Firefox again

Though I blogged on several occasions in the past that I though Firefox was not quite ready for primetime yet, I have been using it as my default browser for a couple of months now and don't intend to return to IE any time soon. Not that I think Firefox is perfect though, there are still some issues with it that continue to leave me convinced that IE is still the better browser for the average, non technically inclined, user. The main two issues are:

  • While most sites work flawlessly under Firefox, there are still some sites that don't render or operate correctly under Firefox because they've obviously only been tested against IE and may use some IE-only non standard features. You can't expect an average user to realize that the fact that nothing happened when they click somewhere is because of the browser, and that they should temporarily switch to IE for this site.
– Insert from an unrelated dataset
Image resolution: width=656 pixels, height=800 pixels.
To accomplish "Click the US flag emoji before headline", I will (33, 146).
  • Sometimes Firefox does not come up at all, and I need to go into TaskManager to kill a rogue firefox.exe process in order for it to work again. Again, this is not something you can expect an average user to do.
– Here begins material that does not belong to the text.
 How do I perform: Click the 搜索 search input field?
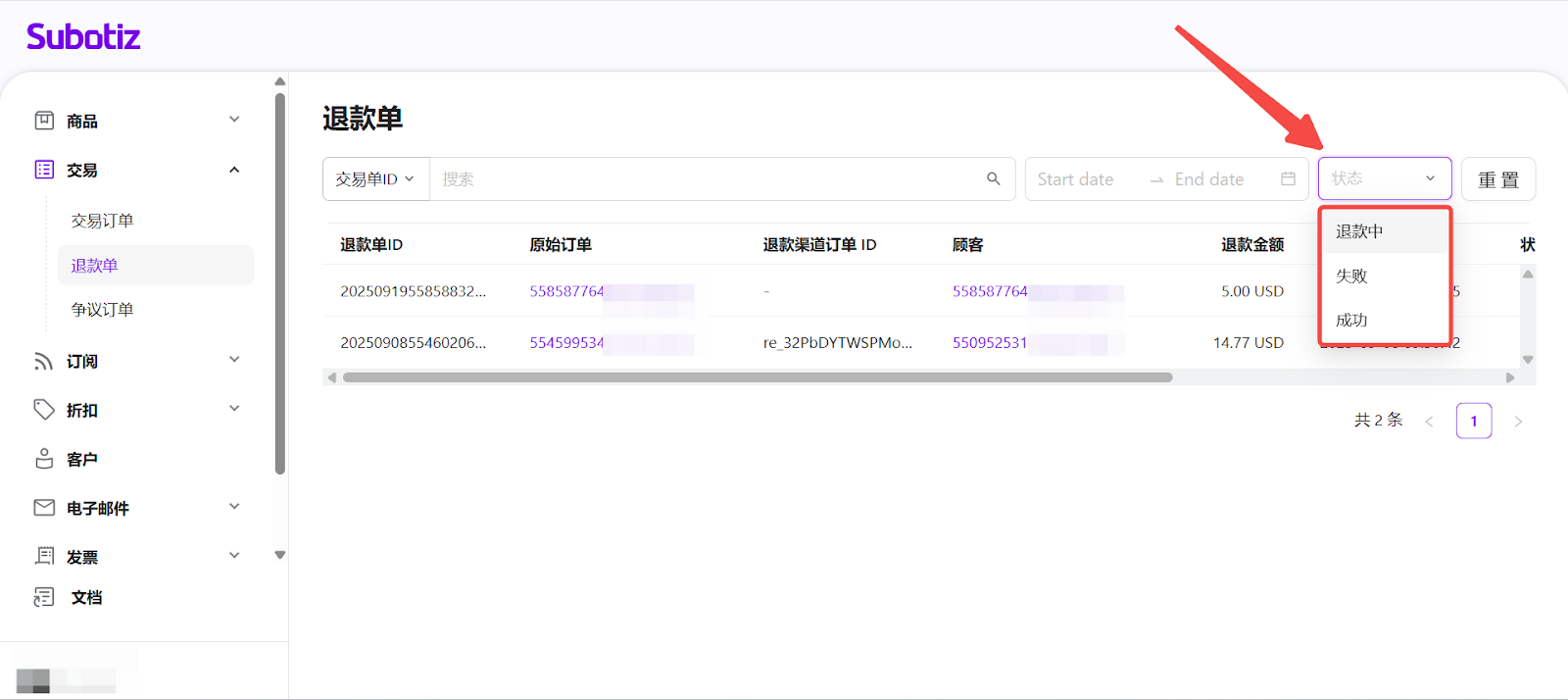coord(706,179)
Both of these issues are easily circumvented once you're aware of them though, and are more than made up for by Firefox's many advantages over IE like tabbed browsing, incremental search, download manager, and huge number of free extensions that can make it even better. The extensions I currently use are:
  • TabBrowser Extensions - the first extension I ever used and still a must-have tool to truly customize the tabbed browsing behavior of Firefox to work just the way you want it.
  • Web Developer Extension. If you're a web-developer, you have GOT to get this extension. Especially the live CSS editing is extremely cool and useful.
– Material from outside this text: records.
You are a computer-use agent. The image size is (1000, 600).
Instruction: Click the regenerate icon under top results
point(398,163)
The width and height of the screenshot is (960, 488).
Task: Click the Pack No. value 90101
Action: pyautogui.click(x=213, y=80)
  • IE View - allows you to open the current page easily in IE when you discover incompatibilities.
  • BugMeNot - lets you bypass those annoying site registrations that more and more sites seem to employ these days.
  • Nuke Anything - dynamically remove any object or selection from the current page - great to get rid of flashy ads or remove some banners prior to printing a page.
  • spellbound - spell checker.
  • Advanced Highlighter Button - get the highlighting functionality of the IE Google Toolbar in Firefox.
If you know of any other must-have extensions, feel free to let me know in the comment-section below.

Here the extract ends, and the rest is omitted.